In solids the particles oscillate around a fixed point, but with increasing temperature, the amplitude of the oscillation increases, and as a consequence the object expands.
This property of materials to expand with temperature is used in many applications, for example in liquid thermometers and bimetallic strips, these bend in a certain way when the temperature increases and in this way circuits can be opened or closed at your convenience.
However, sometimes thermal expansion causes inconvenience, as in the case of resins used to treat dental cavities.

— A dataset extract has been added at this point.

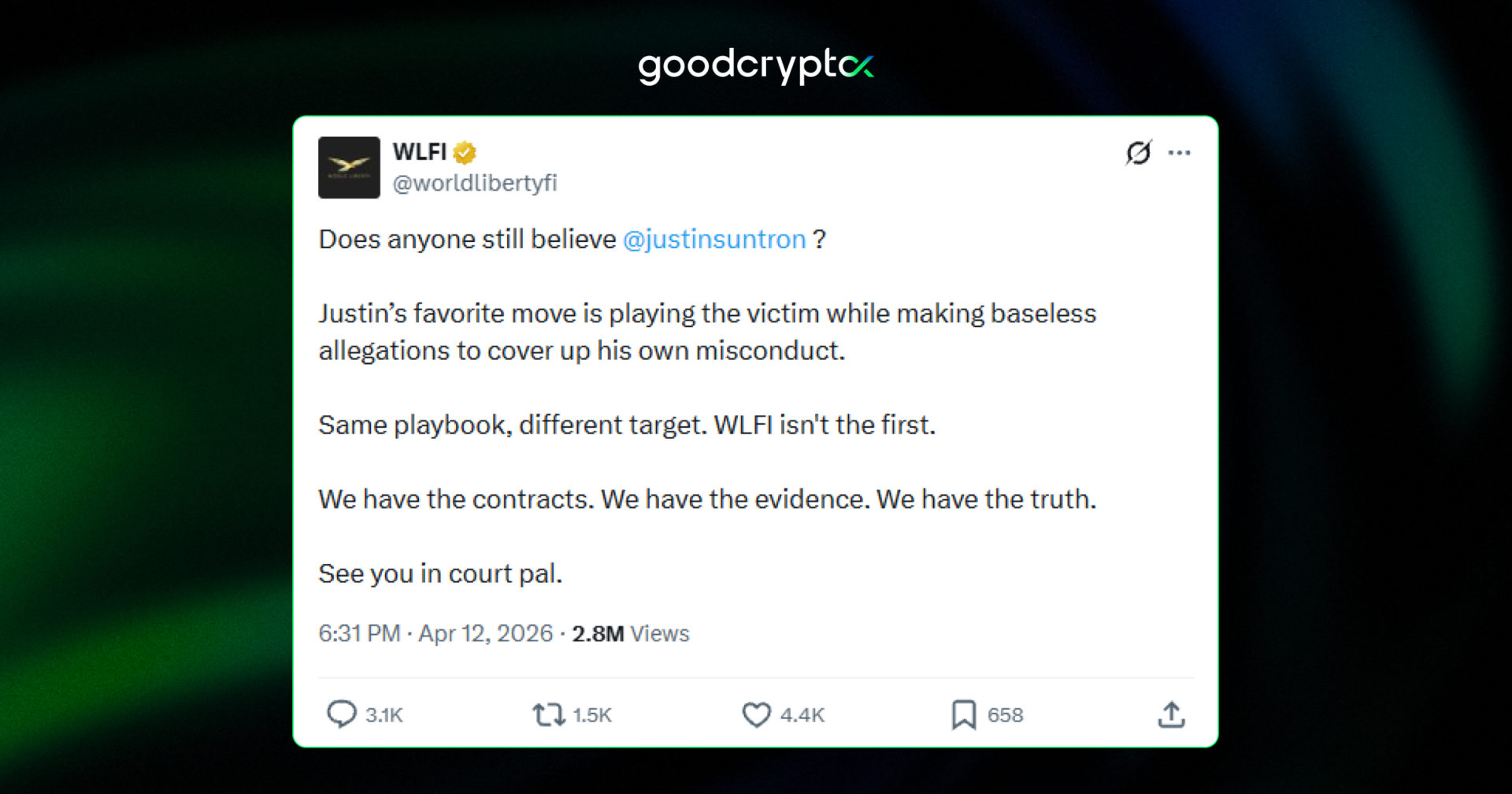Click the 4.4K likes count
This screenshot has height=794, width=1512.
[802, 715]
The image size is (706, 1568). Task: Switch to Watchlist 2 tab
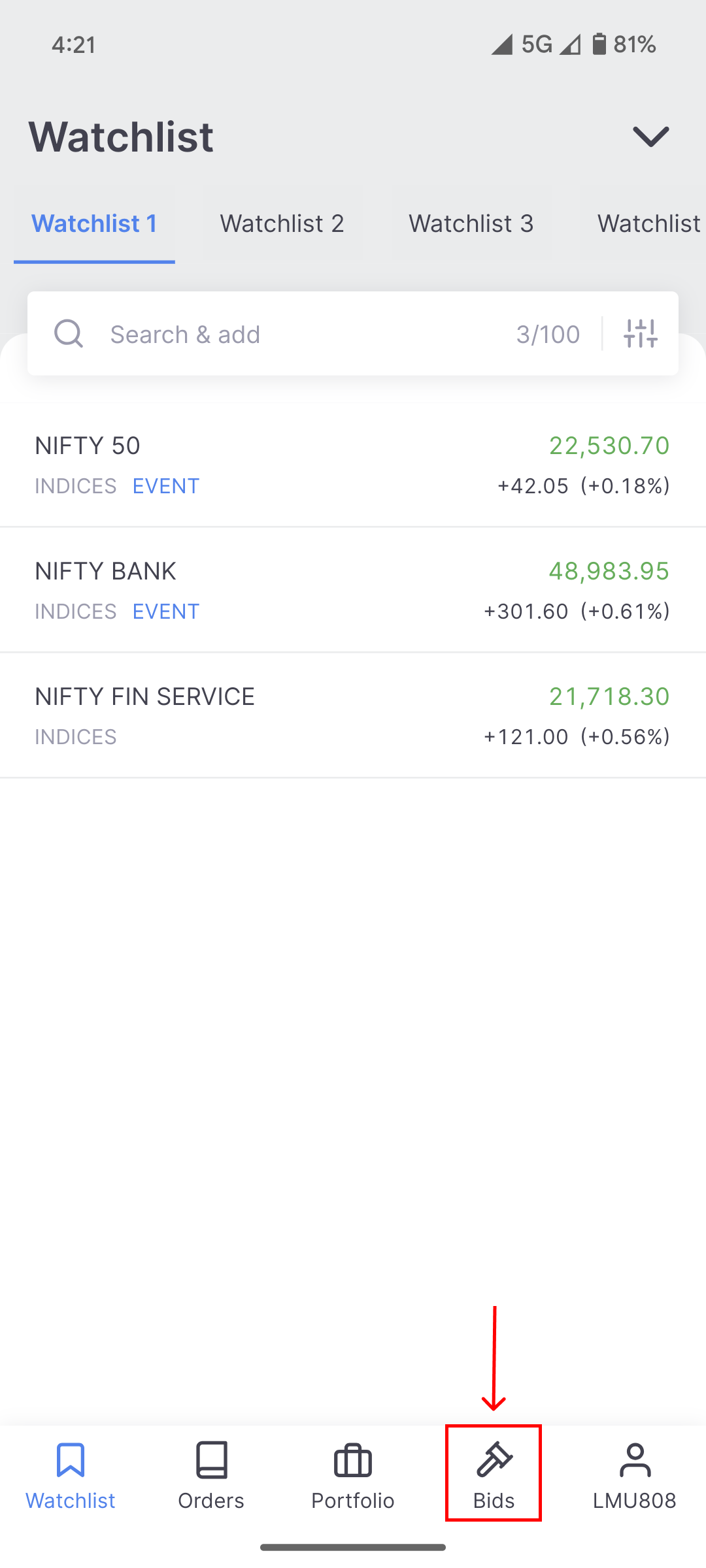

These resins expand with heat faster than teeth, causing discomfort when ingesting hot beverages.
If thermal expansion is not taken into account when designing, the part or object may lose functionality when the temperature rises for some reason.

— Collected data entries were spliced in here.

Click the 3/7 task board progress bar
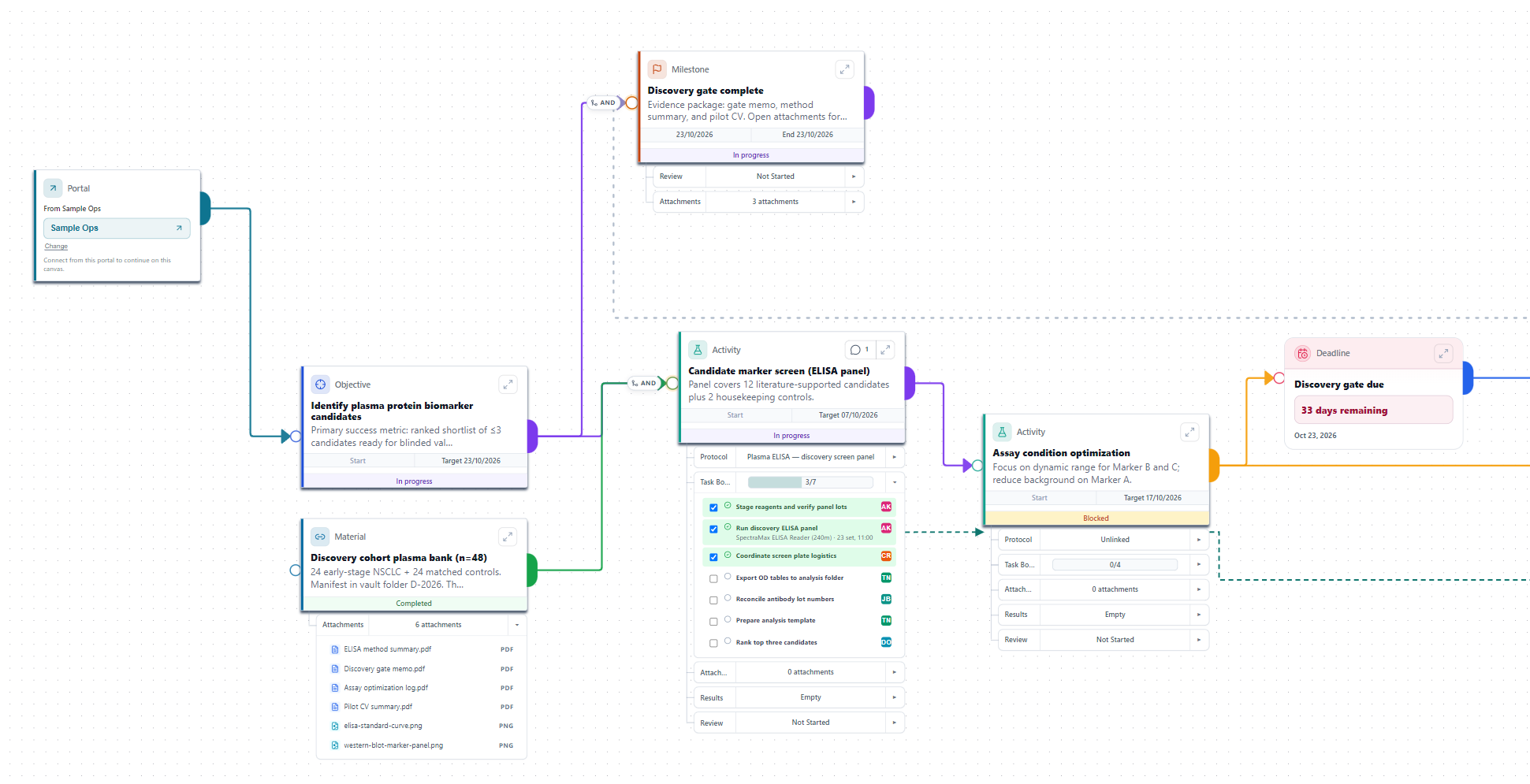1530x784 pixels. (810, 482)
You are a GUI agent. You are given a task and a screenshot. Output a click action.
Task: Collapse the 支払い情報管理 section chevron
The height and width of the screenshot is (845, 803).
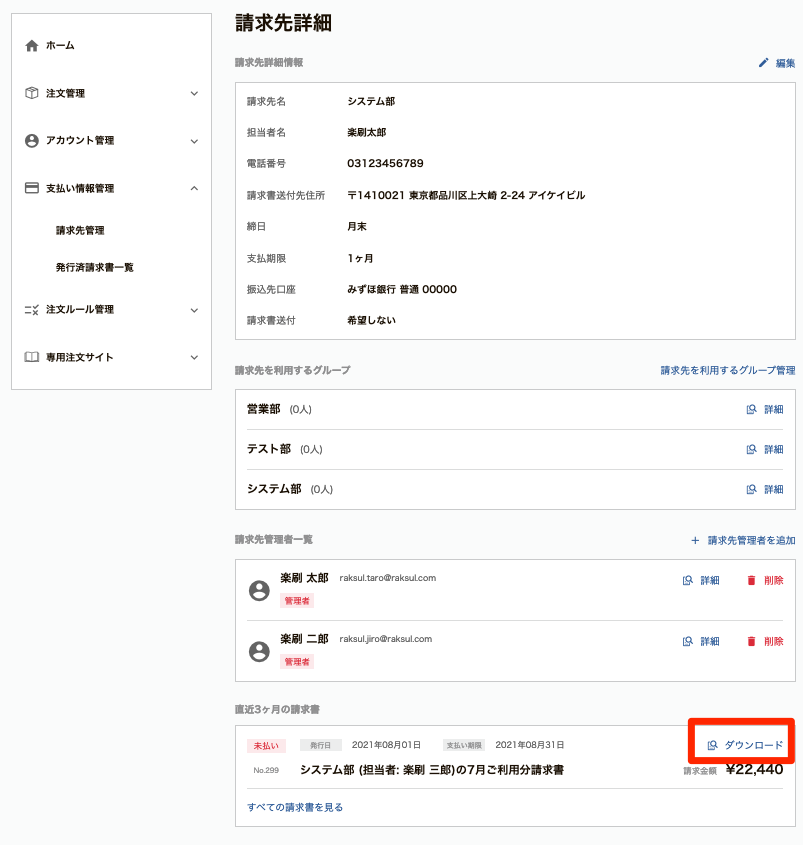(195, 188)
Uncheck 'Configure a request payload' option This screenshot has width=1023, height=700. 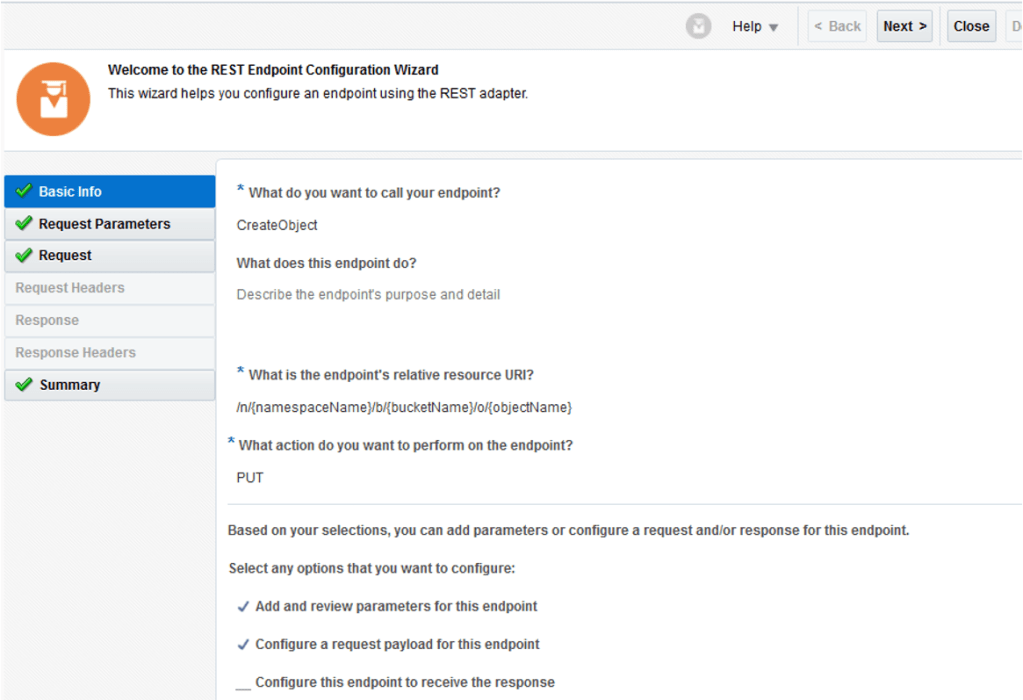click(x=243, y=645)
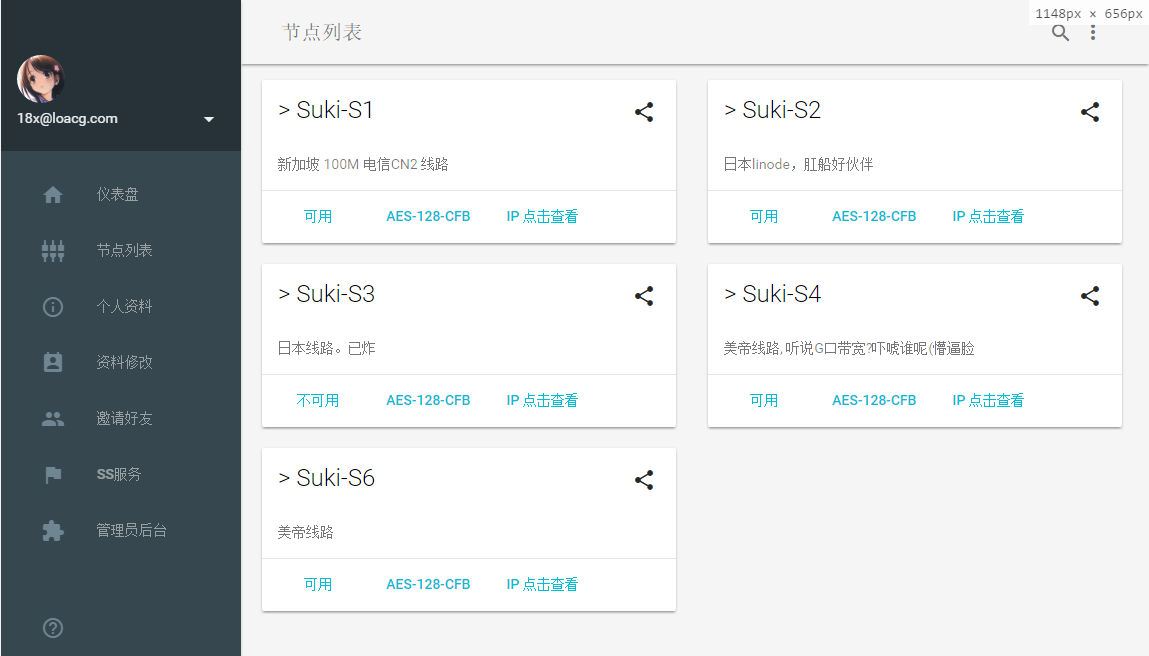Click the 资料修改 profile edit icon
The width and height of the screenshot is (1149, 656).
(x=52, y=362)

Types of thermal expansion
- The most frequent, occurring when increases the material simply its dimensions with temperature and is called expansion or thermal expansion .
- Negative thermal expansion , if the substance shrinks when heated .
According to the predominant dimensions in the object, the thermal expansion can be linear, superficial or volumetric . For example, if you have a thin wire or bar, the object is elongated and the dilation is linear, since primarily the length is modified.
On the other hand, when a thin sheet is heated, its surface area increases, while a three-dimensional object increases its volume . For each of these cases there is a simple equation that is true in a good temperature range.
The change in the length of a rod, bar, or thin wire is denoted as ΔL and is directly proportional to the change in temperature ΔT and the original length L o :
ΔL = α⋅L or ΔT
- ΔL = Final length – Initial length = L f – L o
- ΔT = Final temperature – Initial temperature = T f – T o
- α is the constant of proportionality, called the coefficient of linear expansion , positive if the length increases with temperature.
The α values for the different substances, in inverse temperature units, are tabulated, almost always at 20 ºC, although the value remains constant over a good temperature range.
The above equation can be rewritten to directly calculate the final length:
L f = L or + αL or ΔT = L or (1 + αΔT)
2. Superficial dilation
Analogously to the previous equation, for a sheet with initial surface S o , it can be shown that the new surface S f is given by:
S f = S or + 2αS or ΔT
3. Volumetric dilation
Finally, for an object of initial volume V o , the new volume V f is:
V f = V or + 3α V or ΔT
Examples of thermal expansion
Hot air in a balloon
Expansion joints on sidewalks and roads
In the construction of sidewalks and roads, a margin is left for expansion joints, consisting of a separation between the slabs so that, when the temperature increases, they do not crack.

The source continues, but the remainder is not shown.